De acuerdo con el Ministerio de Educación, San
Martín ocupa posiciones rezagadas en las evaluaciones nacionales de logros de
aprendizaje, tanto en lectura como en matemáticas, situándose en los últimos
puestos a nivel nacional. Estos resultados dialogan con el Índice de
Competitividad Regional, que ubica a la región entre las menos favorecidas,
reflejando la urgencia de políticas que aborden la calidad y equidad de manera
integral.
En este contexto, surge la necesidad de mirar más
allá de las cifras y dar protagonismo a quienes experimentan la escuela en
primera persona. ¿Sienten los estudiantes que su paso por la secundaria los
prepara para la vida? ¿Encuentran en la escuela un espacio que responda a sus
aspiraciones y necesidades?

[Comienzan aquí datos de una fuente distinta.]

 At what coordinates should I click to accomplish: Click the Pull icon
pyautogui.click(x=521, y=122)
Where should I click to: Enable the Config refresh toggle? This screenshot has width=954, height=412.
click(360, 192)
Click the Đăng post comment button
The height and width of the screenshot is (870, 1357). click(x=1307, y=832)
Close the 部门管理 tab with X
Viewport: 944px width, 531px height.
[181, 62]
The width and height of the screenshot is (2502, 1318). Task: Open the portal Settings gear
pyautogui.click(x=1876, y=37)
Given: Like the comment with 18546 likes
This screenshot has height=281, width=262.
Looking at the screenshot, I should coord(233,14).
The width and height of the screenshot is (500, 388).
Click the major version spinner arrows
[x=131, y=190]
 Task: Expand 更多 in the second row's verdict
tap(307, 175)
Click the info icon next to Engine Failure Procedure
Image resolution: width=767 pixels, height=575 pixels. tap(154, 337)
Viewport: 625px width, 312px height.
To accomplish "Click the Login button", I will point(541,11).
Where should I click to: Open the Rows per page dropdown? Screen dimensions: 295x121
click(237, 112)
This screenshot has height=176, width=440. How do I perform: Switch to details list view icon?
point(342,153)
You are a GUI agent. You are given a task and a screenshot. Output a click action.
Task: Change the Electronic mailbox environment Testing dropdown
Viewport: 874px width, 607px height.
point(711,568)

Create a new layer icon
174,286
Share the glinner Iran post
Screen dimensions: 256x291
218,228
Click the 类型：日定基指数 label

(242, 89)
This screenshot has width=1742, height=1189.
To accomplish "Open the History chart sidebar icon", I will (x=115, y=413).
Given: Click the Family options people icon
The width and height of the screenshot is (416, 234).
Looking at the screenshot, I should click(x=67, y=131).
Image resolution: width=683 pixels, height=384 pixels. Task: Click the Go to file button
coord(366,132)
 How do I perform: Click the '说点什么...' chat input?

Al buscar respuestas a estas preguntas, este
estudio se propone iluminar la voz de los egresados, aportando una mirada
humana y situada al debate educativo regional.
El estudio revela que los
egresados de secundaria de la región San Martín perciben su formación como
predominantemente “regular” o “buena”, pero identifican importantes
limitaciones en cuanto a la calidad docente, actualización curricular, pertinencia
de los aprendizajes y acceso a recursos. Persisten brechas significativas en
áreas como matemáticas, ciencias, inglés y competencias digitales, y se
evidencia una débil articulación entre la escuela secundaria y los proyectos de
vida académicos o laborales de los jóvenes. El desempeño docente es valorado
como intermedio, con oportunidades de mejora en el dinamismo, el uso de
metodologías activas y el fomento del pensamiento crítico. Asimismo, la
orientación vocacional, el acompañamiento emocional y la convivencia escolar
presentan niveles de satisfacción moderados o bajos, lo que limita el
desarrollo integral del estudiantado. Estas percepciones coinciden con el
diagnóstico educativo regional y nacional, así como con los desafíos
priorizados por el Proyecto Educativo Regional San Martín al 2036.
Los resultados de este estudio permiten mirar la
escuela secundaria desde dentro, a través de la experiencia y las expectativas
de quienes la viven día a día. En San Martín, como en muchas regiones del país,
los desafíos persisten: brechas de aprendizaje, inequidad de recursos y falta
de pertinencia curricular son obstáculos que limitan el desarrollo pleno de los
jóvenes. Las voces recogidas en este estudio coinciden con las evidencias
nacionales e internacionales que advierten sobre la necesidad de una escuela secundaria
más innovadora, inclusiva y alineada con los retos del siglo XXI.
Detrás de cada porcentaje hay historias de esfuerzo
y resiliencia, pero también de frustración ante una escuela que no siempre
logra responder a los sueños de sus estudiantes. Escuchar estas voces no solo
es una cuestión metodológica, sino un imperativo ético y político: transformar
la escuela secundaria exige diálogo, participación y la construcción conjunta
de soluciones.
En este sentido, fortalecer la formación y
actualización docente, invertir en infraestructura, actualizar los contenidos y
ofrecer servicios de apoyo integral no son solo recomendaciones técnicas, sino
condiciones indispensables para garantizar el derecho a una educación de
calidad. El Proyecto Educativo Regional San Martín al 2036 ofrece un marco
valioso para orientar estos esfuerzos, siempre que logre traducir las demandas
de los jóvenes en acciones concretas y sostenibles.